» **PROBLEM DETAILS**
Could you transcribe the entries below exactly, starting at the line that contains "Like skamfr_elu's comment heart" and stopping at the last line, without any pictures?

» **EXERCISE DATA**
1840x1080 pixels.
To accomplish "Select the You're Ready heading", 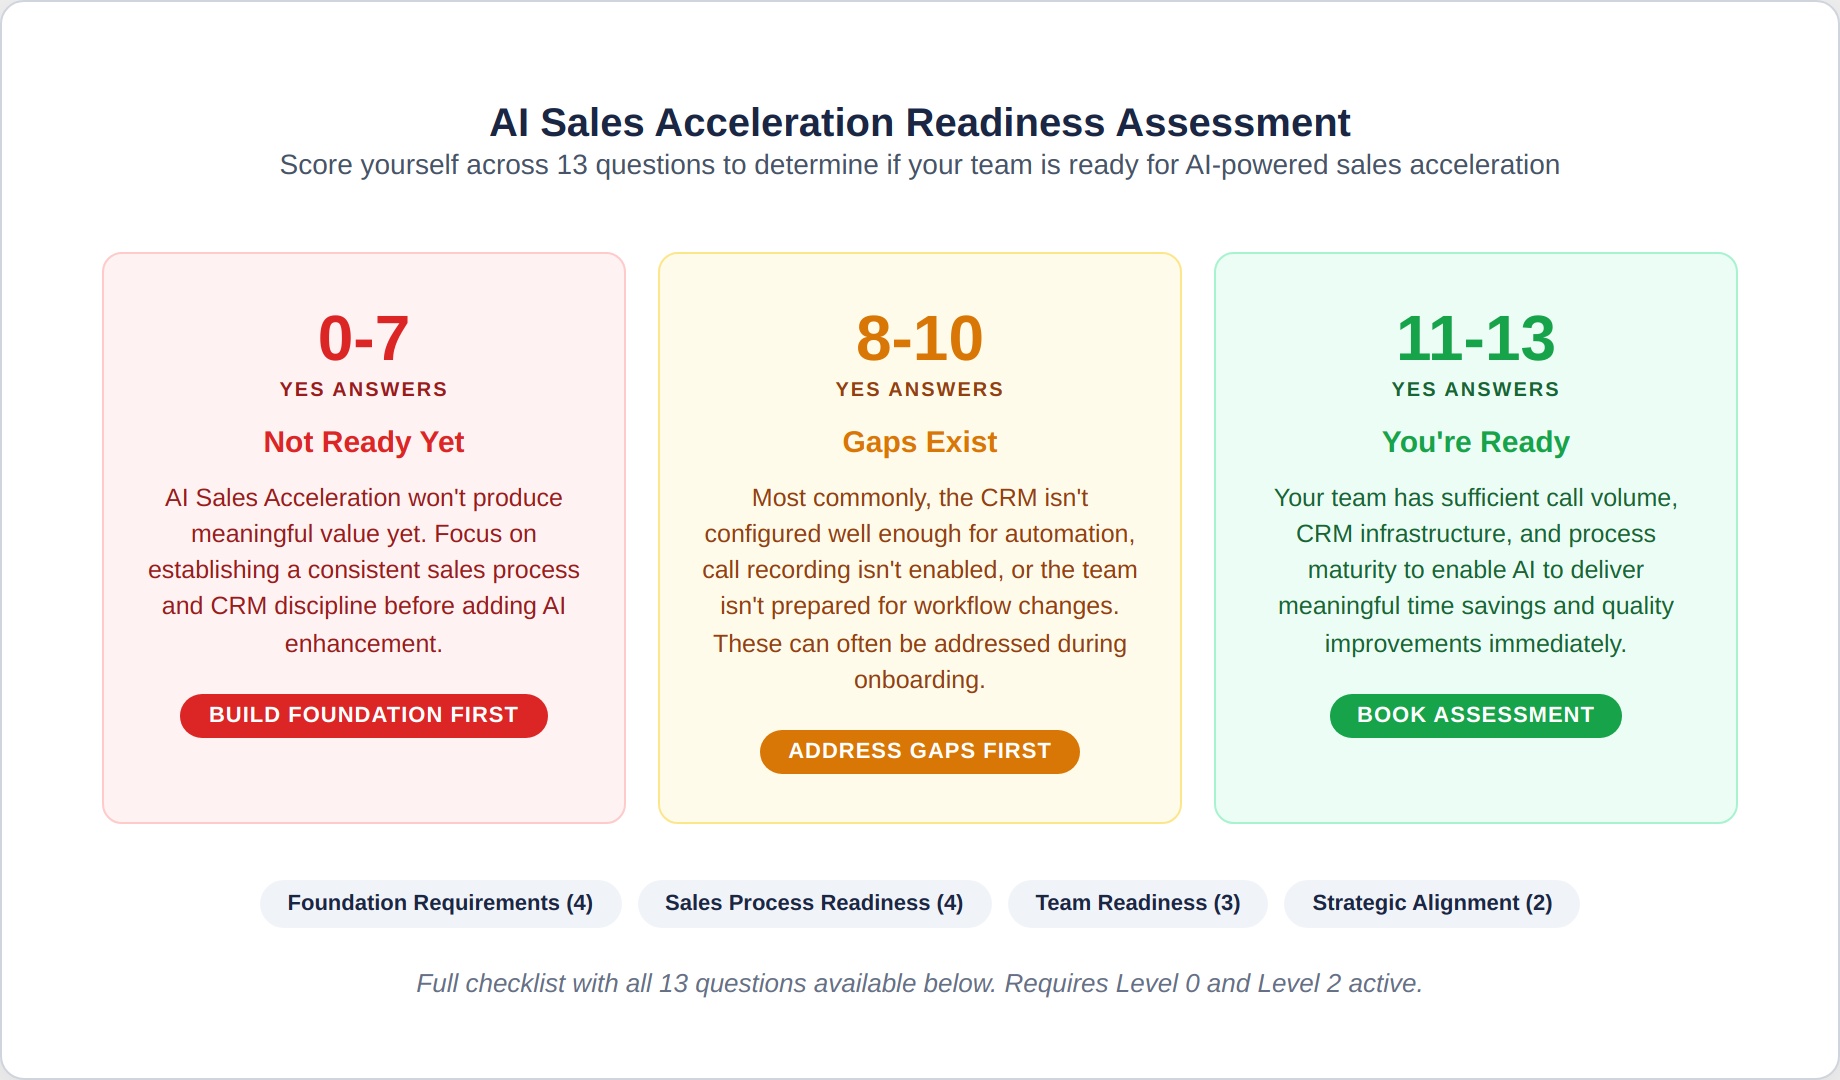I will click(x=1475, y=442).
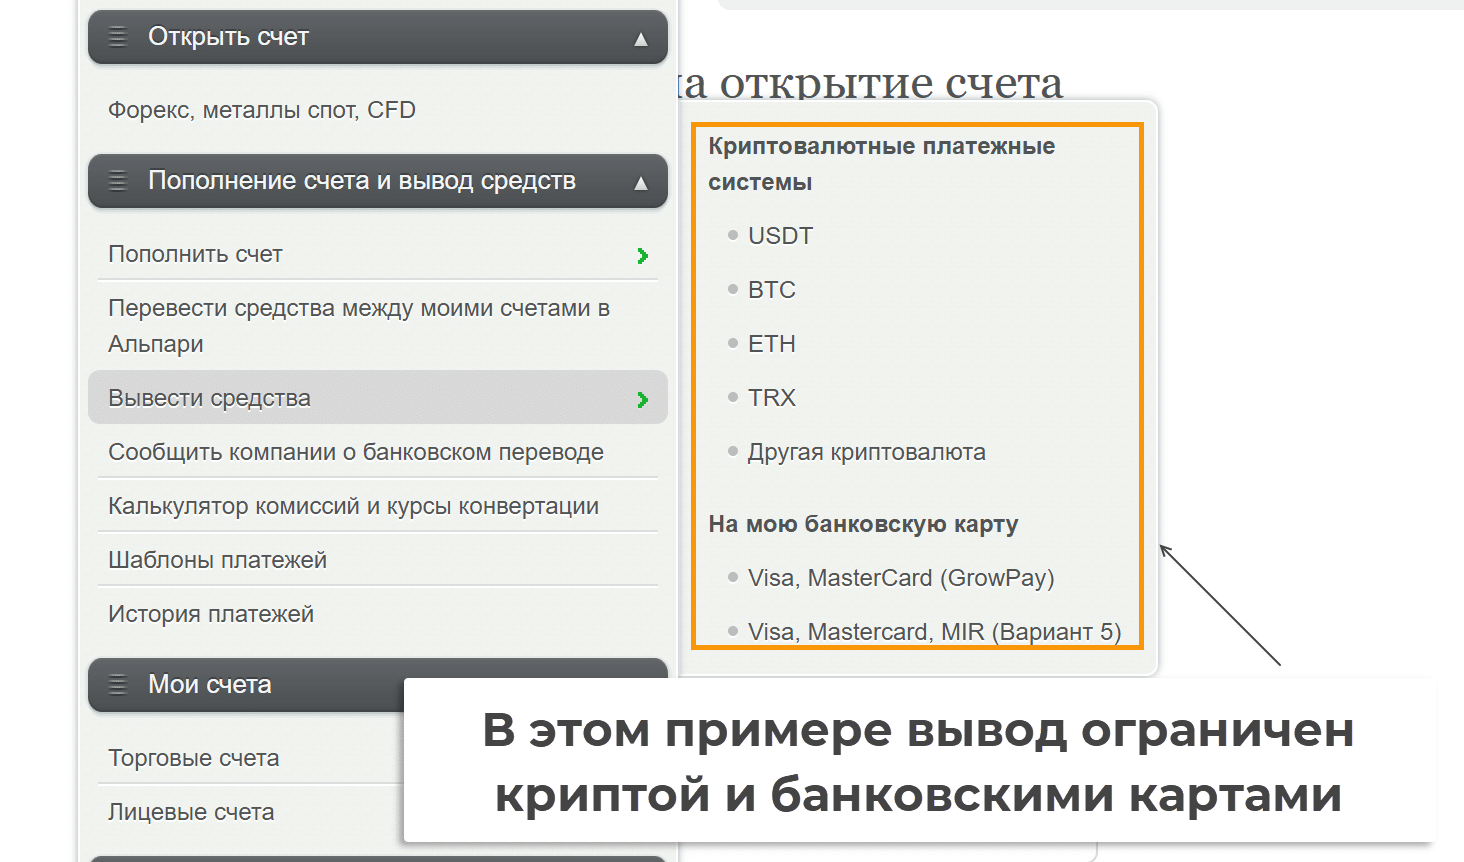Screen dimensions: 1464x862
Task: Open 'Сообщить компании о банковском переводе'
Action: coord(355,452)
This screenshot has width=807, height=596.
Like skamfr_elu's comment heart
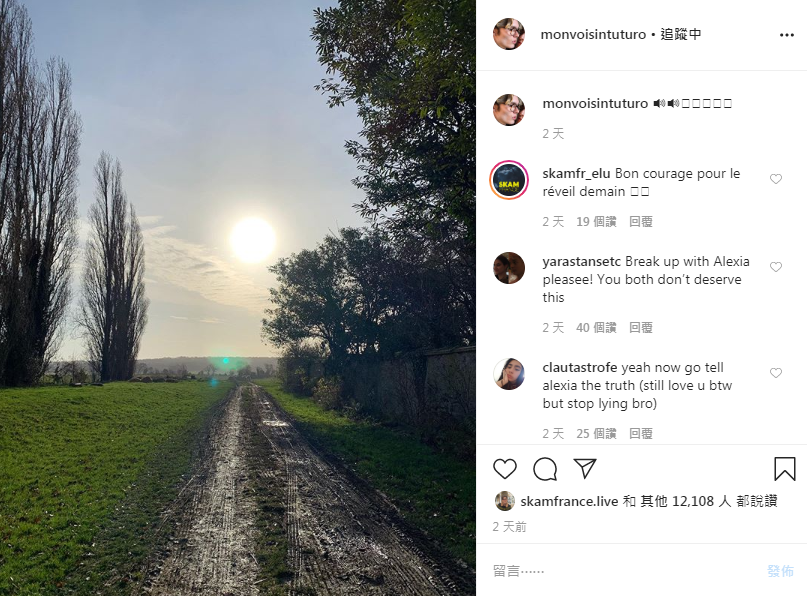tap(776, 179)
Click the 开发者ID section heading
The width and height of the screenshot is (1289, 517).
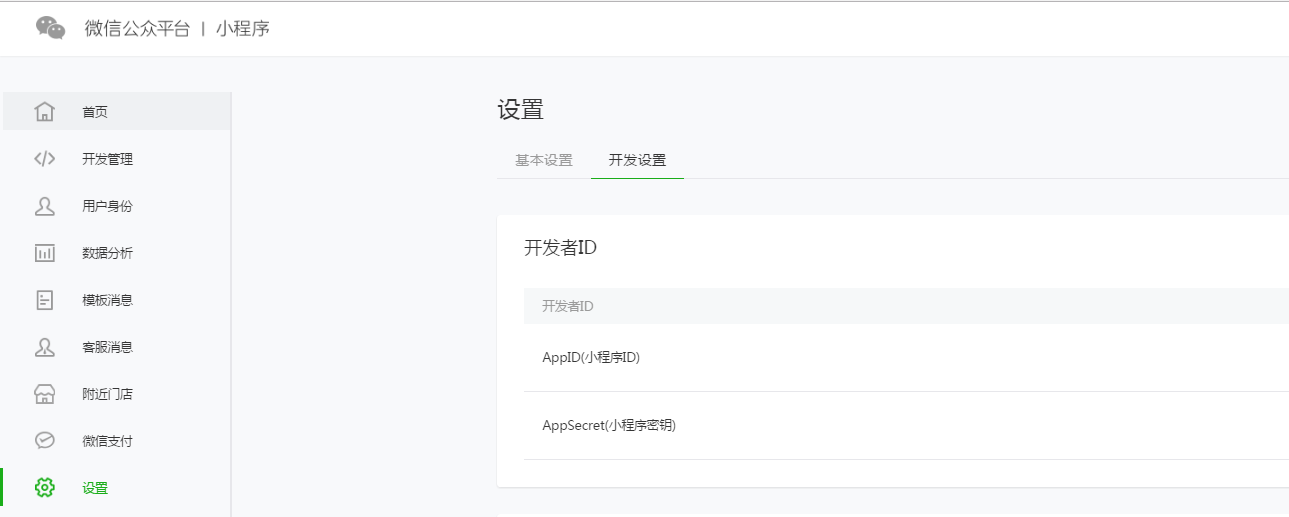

» **COMPLETED EXERCISE**
Like skamfr_elu's comment heart
tap(776, 179)
Click the 开发者ID section heading
The width and height of the screenshot is (1289, 517).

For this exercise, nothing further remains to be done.